Dr. Paul Monach starts the New Year with a new job. After four years treating patients at the Boston University Vasculitis Center, he assumes its directorship this month from long-time leader Peter Merkel. It’s the opportunity of a lifetime.
“I came here to work with Peter and learn about vasculitis care and research,” says Monach, assistant professor of medicine at BU’s School of Medicine. “Working side-by-side with him was an incredible opportunity. I’m honored to be taking over for him in the leadership role.”
Though he initially wanted to be primarily a research scientist, working in the lab to understand the immune system and autoimmune diseases, Monach ended up choosing a path enabling him to spend more time with patients. Undertaking translational research allows him to bring basic research to the bedside, accelerating understanding and affecting patient outcomes.
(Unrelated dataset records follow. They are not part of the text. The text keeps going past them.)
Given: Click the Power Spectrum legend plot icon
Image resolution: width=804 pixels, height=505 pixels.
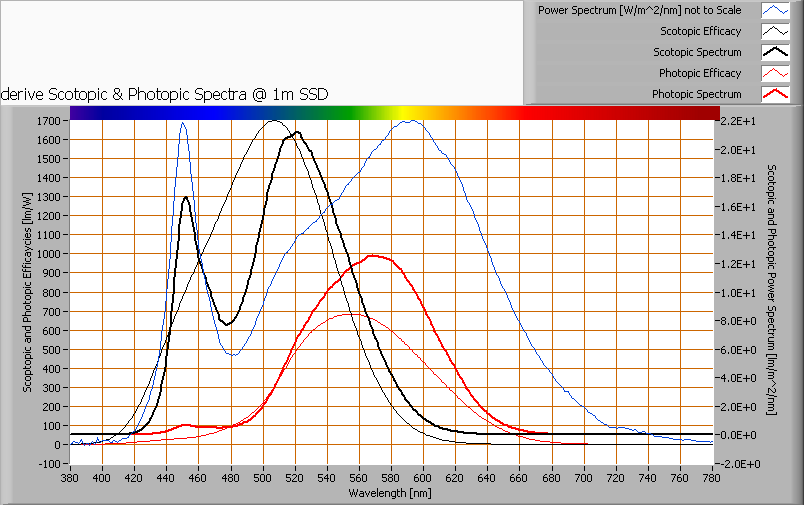Looking at the screenshot, I should (775, 10).
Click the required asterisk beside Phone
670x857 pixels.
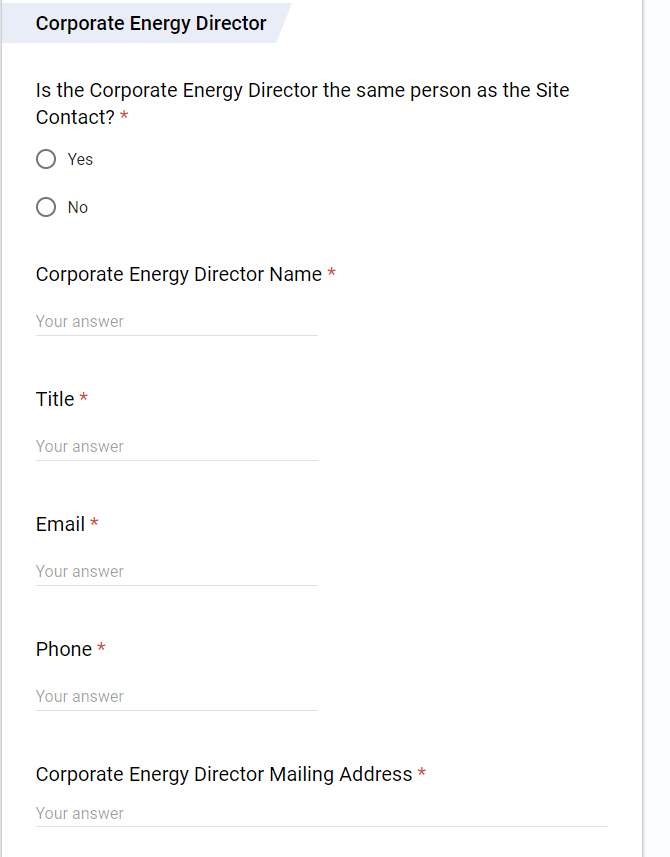101,649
Research Benefiting Patients
“My main research interest is in biomarkers,” he says. “I’m looking for new or better blood tests that can help us take care of patients with vasculitis. We need them to help us understand how sick someone is right now, and help us predict who will stay in remission and who is more at risk of having a flare. This may help us manage the diseases more effectively.”
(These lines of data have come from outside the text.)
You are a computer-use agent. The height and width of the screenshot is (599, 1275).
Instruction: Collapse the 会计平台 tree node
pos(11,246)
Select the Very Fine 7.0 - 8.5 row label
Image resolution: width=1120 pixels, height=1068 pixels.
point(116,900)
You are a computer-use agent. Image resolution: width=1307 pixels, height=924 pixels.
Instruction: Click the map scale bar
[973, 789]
Monach’s participation in the Vasculitis Clinical Research Consortium has also allowed him to study the genetic links between GPA (Wegener’s) and other autoimmune diseases such as rheumatoid arthritis. He has planned larger-scale genetic studies in collaboration with Dr. Merkel and other colleagues. These studies will help understand and identify the genetic component of risk for these rare diseases. His research group also is investigating the biology of neutrophils (a type of white blood cell important in inflammatory diseases) and the discovery of auto-antibodies related to vasculitis.
A Calling for Patient Care
“I easily could be a pure lab scientist, but I love being a doctor,” Monach says. As a child, he knew he wanted to be a physician. He gravitated to the science side early on, but the personal side won out. “I like that the research I’m doing is potentially relevant to the patients we’re seeing.”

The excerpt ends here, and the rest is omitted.